======== Texto fornecido ========
É através do racional exercício da delegação de autoridade que se consubstancia, na realidade, a descentralização administrativa. E é pela ausência de um sistema de delegação que muitas emprêsas, ao enfrentarem o problema do crescimento, comprometem sèriamente sua sobrevivência. O fato, entretanto, de a centralização ser, em geral, perigosa concentração de autoridade e responsabilidade, pelos riscos que acarreta de sobrecarga, burocratização, estafa e perda do sentido técnico de administração, não importa em que a descentralização seja, em si mesma, vantajosa. A descentralização não pode ser reduzida a um passe de mágica para atender a um organismo que se desenvolva velozmente, nem a delegação deverá ser exercida pelo romântico reconhecimento de que se deve "valorizar a pessoa humana" conferindo-lhe responsabilidades.
======== Material da tarefa ========
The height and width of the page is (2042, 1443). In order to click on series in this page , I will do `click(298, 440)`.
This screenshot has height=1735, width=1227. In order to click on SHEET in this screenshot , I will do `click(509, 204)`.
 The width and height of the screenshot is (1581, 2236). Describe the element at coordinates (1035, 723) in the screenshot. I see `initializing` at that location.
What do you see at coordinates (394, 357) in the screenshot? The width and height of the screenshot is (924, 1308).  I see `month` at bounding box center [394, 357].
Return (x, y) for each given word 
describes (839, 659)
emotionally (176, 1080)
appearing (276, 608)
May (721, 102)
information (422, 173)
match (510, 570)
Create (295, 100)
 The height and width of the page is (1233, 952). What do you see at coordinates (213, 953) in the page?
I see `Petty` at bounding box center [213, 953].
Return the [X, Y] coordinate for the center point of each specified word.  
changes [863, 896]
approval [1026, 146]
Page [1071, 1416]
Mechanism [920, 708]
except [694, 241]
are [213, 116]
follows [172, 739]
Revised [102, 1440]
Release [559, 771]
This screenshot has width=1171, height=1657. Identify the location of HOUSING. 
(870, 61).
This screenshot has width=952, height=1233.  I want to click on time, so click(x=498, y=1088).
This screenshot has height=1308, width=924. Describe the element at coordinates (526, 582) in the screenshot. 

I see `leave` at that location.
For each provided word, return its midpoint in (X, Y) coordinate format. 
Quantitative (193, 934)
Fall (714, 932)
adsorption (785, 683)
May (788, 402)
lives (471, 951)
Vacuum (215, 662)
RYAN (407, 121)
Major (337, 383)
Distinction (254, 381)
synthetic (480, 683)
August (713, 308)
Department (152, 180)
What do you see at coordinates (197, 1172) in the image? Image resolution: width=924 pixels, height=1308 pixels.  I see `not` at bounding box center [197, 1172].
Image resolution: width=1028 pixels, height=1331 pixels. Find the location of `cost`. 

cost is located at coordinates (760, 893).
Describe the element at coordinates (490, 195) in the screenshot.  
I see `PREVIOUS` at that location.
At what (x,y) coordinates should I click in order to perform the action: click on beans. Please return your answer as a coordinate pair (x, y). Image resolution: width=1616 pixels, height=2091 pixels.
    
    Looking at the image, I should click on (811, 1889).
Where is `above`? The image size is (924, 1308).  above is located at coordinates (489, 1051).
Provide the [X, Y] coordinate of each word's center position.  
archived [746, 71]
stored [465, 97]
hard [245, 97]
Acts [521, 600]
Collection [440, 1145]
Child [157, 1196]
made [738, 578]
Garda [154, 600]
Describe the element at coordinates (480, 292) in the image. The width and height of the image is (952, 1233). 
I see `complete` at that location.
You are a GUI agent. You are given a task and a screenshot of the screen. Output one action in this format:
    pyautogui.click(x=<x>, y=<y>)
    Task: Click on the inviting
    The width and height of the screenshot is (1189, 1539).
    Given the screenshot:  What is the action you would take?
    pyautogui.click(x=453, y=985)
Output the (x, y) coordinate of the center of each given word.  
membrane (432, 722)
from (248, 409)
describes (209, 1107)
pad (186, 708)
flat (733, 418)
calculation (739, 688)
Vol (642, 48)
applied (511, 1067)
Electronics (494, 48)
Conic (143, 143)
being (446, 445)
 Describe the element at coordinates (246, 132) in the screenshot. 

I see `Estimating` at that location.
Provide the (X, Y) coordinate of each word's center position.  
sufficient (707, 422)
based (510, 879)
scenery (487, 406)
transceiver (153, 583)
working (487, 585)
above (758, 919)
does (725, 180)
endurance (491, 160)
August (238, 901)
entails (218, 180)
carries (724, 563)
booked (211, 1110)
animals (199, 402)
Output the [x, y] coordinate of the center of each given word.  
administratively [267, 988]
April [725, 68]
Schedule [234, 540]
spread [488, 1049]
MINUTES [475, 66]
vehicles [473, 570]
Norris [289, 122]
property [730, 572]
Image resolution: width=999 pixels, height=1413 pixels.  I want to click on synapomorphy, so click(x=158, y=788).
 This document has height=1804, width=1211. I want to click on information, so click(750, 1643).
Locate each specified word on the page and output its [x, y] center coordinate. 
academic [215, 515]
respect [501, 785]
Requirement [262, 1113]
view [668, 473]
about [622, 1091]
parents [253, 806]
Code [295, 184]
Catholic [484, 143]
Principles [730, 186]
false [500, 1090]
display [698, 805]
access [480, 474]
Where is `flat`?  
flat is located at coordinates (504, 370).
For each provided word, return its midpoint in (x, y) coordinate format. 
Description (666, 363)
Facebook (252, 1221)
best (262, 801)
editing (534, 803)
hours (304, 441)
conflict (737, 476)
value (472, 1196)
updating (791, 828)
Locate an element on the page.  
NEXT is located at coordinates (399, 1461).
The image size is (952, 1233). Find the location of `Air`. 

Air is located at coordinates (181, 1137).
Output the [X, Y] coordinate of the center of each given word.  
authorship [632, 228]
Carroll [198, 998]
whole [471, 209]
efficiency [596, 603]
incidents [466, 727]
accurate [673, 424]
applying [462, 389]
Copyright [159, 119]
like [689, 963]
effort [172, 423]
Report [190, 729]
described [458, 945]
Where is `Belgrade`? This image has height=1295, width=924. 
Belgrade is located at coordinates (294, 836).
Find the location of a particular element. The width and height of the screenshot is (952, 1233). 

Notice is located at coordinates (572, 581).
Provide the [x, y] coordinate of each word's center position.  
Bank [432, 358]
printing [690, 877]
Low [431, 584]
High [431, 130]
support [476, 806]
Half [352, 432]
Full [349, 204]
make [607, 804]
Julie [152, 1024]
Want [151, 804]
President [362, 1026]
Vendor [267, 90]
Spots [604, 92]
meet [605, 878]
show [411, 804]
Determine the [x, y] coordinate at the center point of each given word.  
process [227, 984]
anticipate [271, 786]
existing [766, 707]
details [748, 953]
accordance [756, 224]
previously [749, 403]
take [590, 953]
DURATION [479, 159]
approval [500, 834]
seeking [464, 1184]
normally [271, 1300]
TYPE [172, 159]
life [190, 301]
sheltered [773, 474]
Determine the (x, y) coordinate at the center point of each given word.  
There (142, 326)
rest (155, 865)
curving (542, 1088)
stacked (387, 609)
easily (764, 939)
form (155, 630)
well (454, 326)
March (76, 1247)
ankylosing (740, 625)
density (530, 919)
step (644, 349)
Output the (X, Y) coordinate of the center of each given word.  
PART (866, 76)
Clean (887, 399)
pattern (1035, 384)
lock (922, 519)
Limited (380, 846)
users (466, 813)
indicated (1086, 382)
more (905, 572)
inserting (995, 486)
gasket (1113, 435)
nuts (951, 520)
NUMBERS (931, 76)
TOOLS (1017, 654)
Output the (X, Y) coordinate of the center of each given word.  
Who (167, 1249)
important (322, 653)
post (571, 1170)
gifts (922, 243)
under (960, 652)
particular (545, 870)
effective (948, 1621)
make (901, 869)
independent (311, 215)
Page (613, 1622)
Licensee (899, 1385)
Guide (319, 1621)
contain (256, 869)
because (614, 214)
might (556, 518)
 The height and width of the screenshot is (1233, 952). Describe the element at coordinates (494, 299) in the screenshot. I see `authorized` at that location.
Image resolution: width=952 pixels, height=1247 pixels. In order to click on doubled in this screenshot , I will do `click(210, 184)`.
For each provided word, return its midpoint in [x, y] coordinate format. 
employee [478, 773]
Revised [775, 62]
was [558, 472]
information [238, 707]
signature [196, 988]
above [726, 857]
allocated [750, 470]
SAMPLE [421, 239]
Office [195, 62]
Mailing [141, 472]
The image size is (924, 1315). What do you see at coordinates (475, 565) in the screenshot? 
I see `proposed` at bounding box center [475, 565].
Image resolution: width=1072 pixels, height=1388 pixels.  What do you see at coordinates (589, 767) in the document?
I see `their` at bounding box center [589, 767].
========
(Instruções):
1. Segundo o texto fornecido, por meio de que exercício se consubstancia, na realidade, a descentralização administrativa?
2. Transcreva sem nenhuma alteração, por favor, as linhas que vêm depois do texto fornecido, da primeira até a que contém "Mechanism [920, 708]", incluindo ambas.

(Resultados):
1. Pelo racional exercício da delegação de autoridade.

2.
The height and width of the page is (2042, 1443). In order to click on series in this page , I will do `click(298, 440)`.
This screenshot has height=1735, width=1227. In order to click on SHEET in this screenshot , I will do `click(509, 204)`.
 The width and height of the screenshot is (1581, 2236). Describe the element at coordinates (1035, 723) in the screenshot. I see `initializing` at that location.
What do you see at coordinates (394, 357) in the screenshot? The width and height of the screenshot is (924, 1308).  I see `month` at bounding box center [394, 357].
Return (x, y) for each given word 
describes (839, 659)
emotionally (176, 1080)
appearing (276, 608)
May (721, 102)
information (422, 173)
match (510, 570)
Create (295, 100)
 The height and width of the page is (1233, 952). What do you see at coordinates (213, 953) in the page?
I see `Petty` at bounding box center [213, 953].
Return the [X, Y] coordinate for the center point of each specified word.  
changes [863, 896]
approval [1026, 146]
Page [1071, 1416]
Mechanism [920, 708]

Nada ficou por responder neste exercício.